In the many centuries since the founding of Buddhism, different interpretations of Buddha's teaching have led to two systems. For followers of Hinayana, 'the small vehicle', the goal is to reach their own salvation and to go to Nirvana. People in northern India, Tibet and Mongolia believe in Mahayana, 'the big vehicle'. They pay more attention to the compassion often mentioned by Buddha and try not only to reach Nirvana, but to help others reach Nirvana, too. A good example is Avalokiteshvara, whose statue can be found in many monasteries. He could have gone Nirvana, but decided to come back to earth because he couldn't bear the fact that so many people are miserable and won't find enlightenment. Often he has eleven faces to see where his help is needed and a thousand hands to actually help. Buddhists think that the Dalai Lama, the spiritual and political leader of Tibet, is the embodiment of Bhodisatva Avalokiteshvara.
Before Buddhism arrived in Ladakh, people believed in a natural religion called Bön. When Padmasambhava, an Indian master of Buddhism, came to Ladakh, he faced the opposition of the old priests and shamans. So he just incorporated parts of the Bön religion into Buddhism. The legends say that Padmasambhava fought with the Bön demons, was victorious and the demons became protectors of Buddhism, which means the same as the sentence before. Buddhists have perfected the art of telling facts in an easy to understand way. This also goes for statues, dance festivals or paintings: They are just symbols and convey a deeper message. This mix between the colourful old Bön, its gods and the purely philosophical Buddhism led to a new form of Buddhism, often called Tibetan Buddhism.

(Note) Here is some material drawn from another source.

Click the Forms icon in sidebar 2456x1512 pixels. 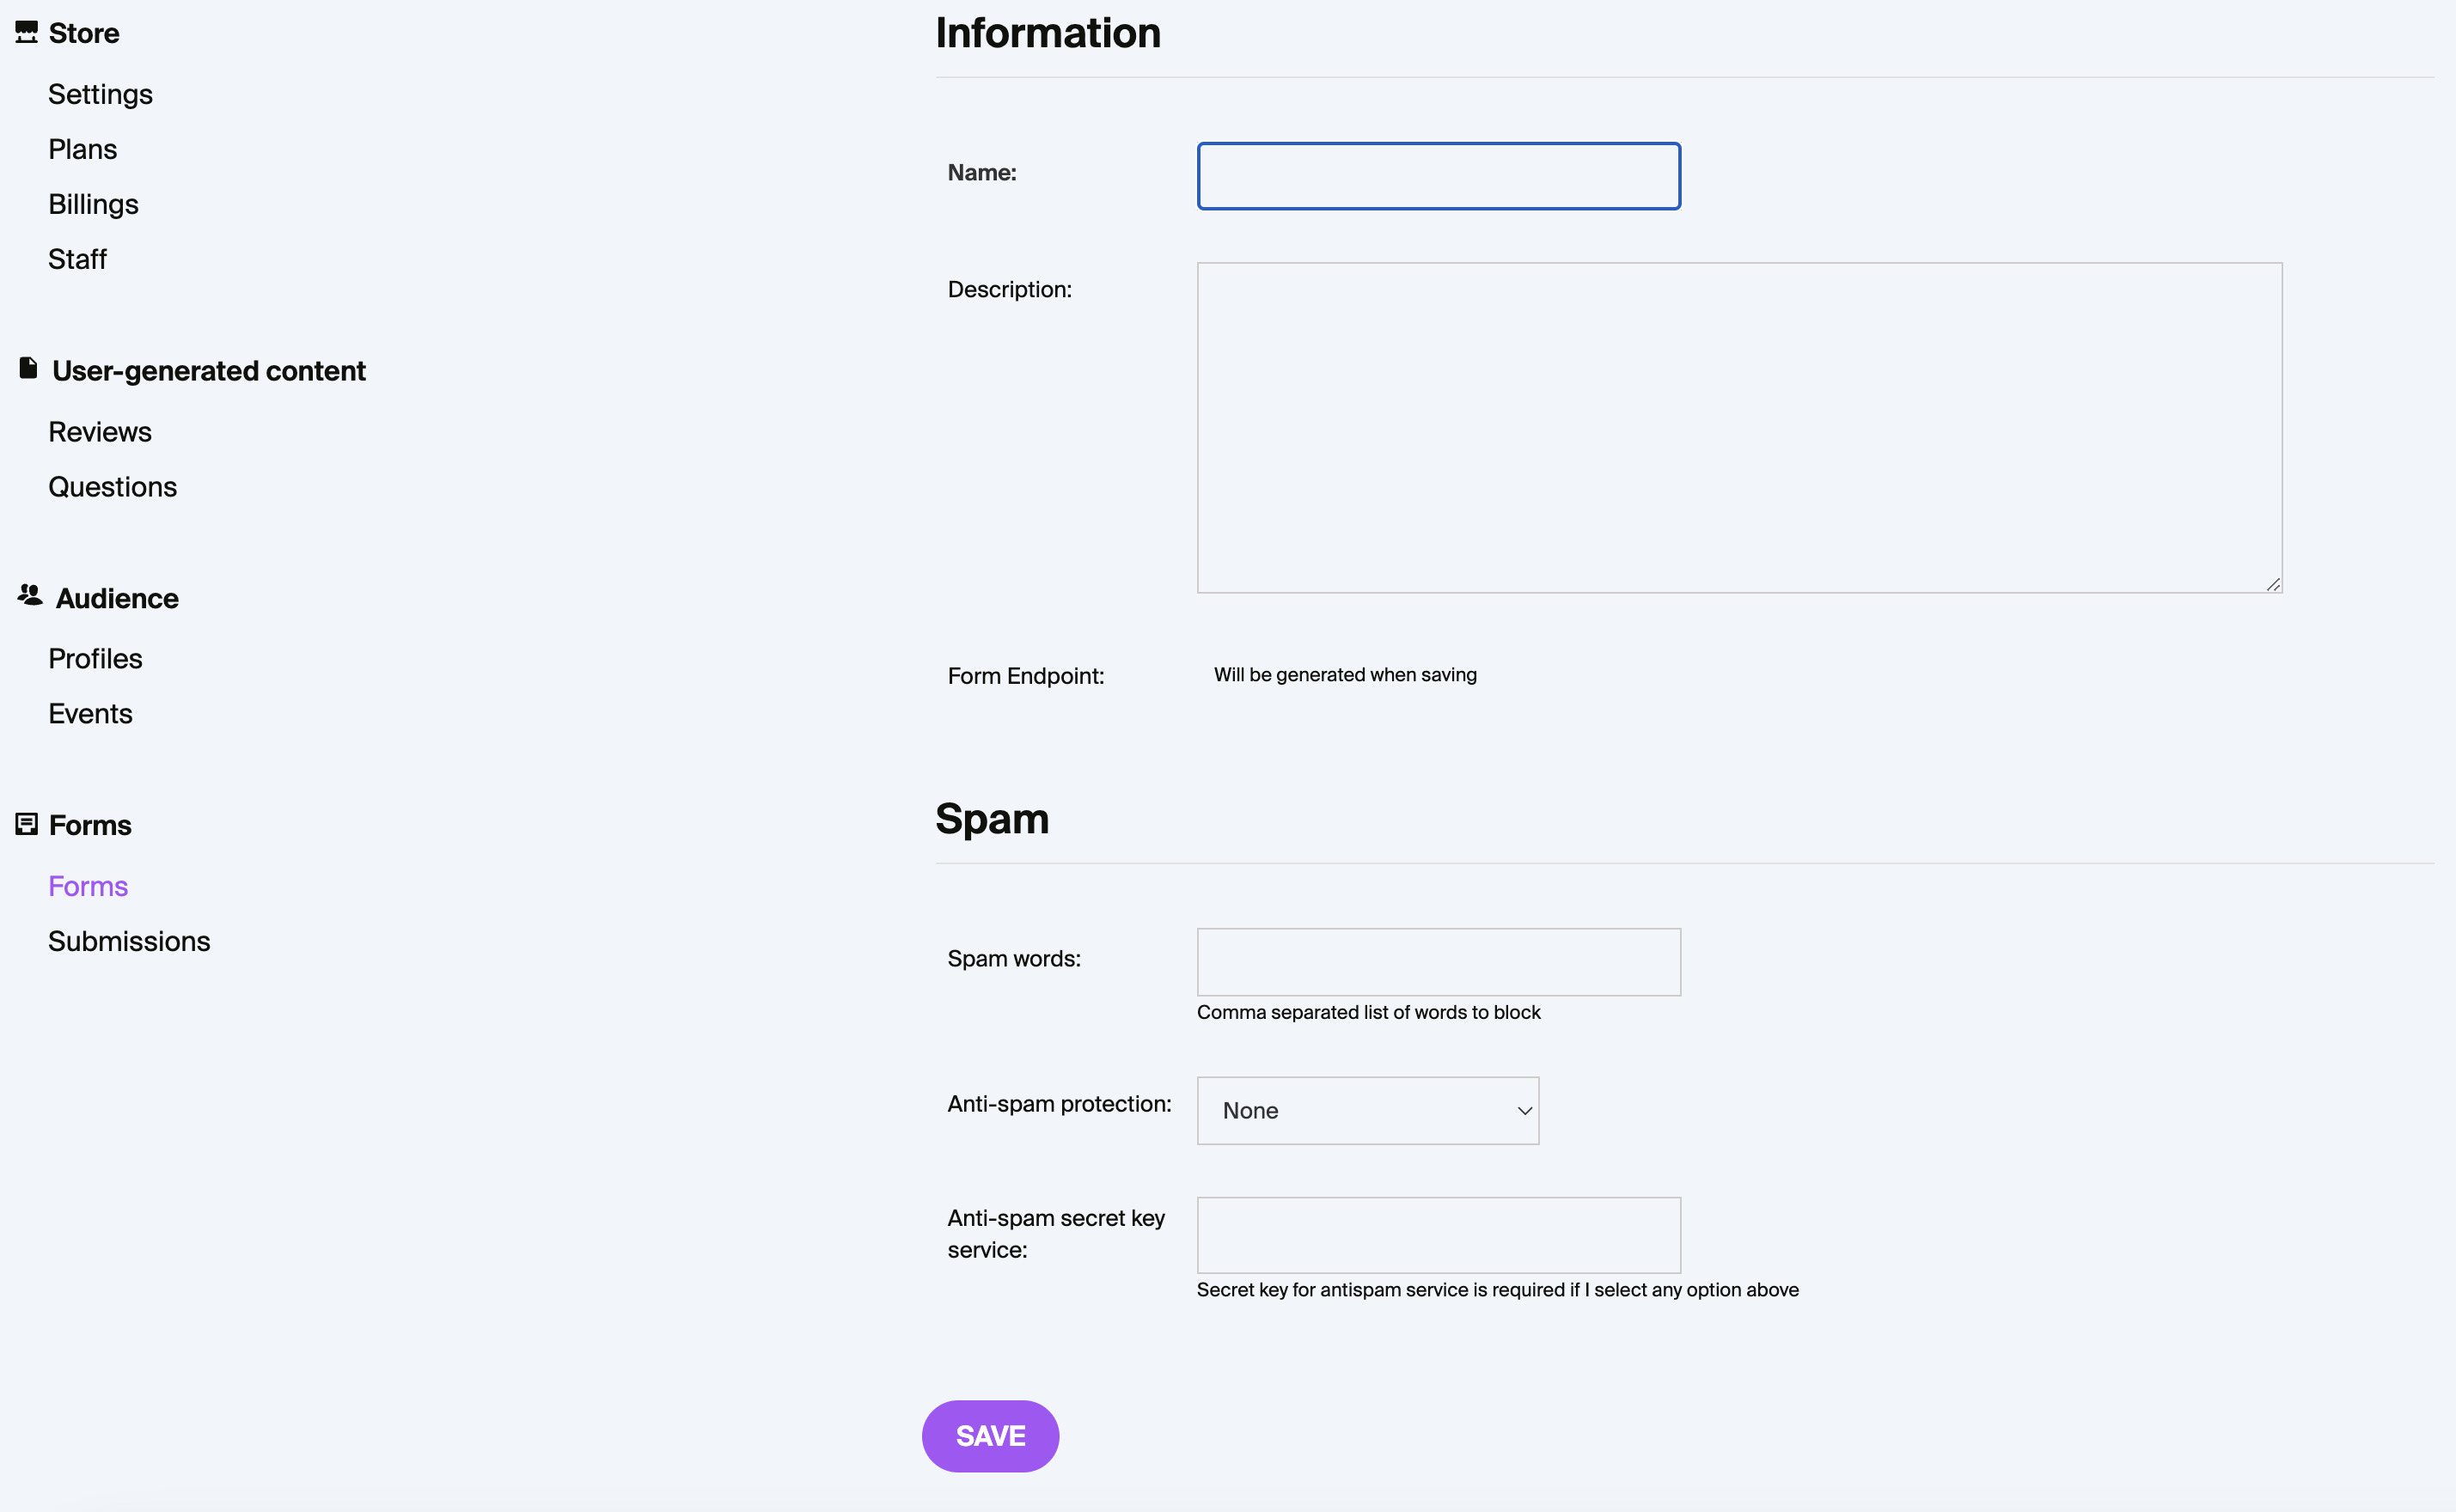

After the hours I've spent over books, I'm really excited to see all this for real. The side valley of Saki is very long, it takes more than half an hour to reach Trakthok, which is built on the upper end of the valley. It was founded by the famous scholar Padmasabhava, who grew up in India and later spread Buddhism in the Himalaya region. He's often referred to as the founder of Tibetan Buddhism. During one of his many trips, he meditated in a cave at Trekthok, which means 'cave ceiling'. This cave is now the central room of one of the very few cave monasteries in the area. Though it is small, it looks great because it is built very close to the rock. This monastery belongs to the Nyingmapa sect, which is the oldest sect and was also founded by Padmasambhava. They practise tantric and occult rituals and used to live in isolation. Only very few people are part of this sect these days, and Trakthok is their only monastery in Ladakh. They are said to have special abilities, but are not allowed to show them in public or even speak about them. I as an unknowing tourist don't see any differences to other monasteries or monks. It's really cold in the cave, its walls are black from the lamp-black of butter lamps that are lit for ceremonies. Now it is completely dark and doesn't seem to be a very comfortable room to meditate in. A big statue of Padmasambhava and eight smaller ones, his fearsome manifestations, are the only items of interest. A part of the cave is closed, monks hold tantric ceremonies there at special occassions.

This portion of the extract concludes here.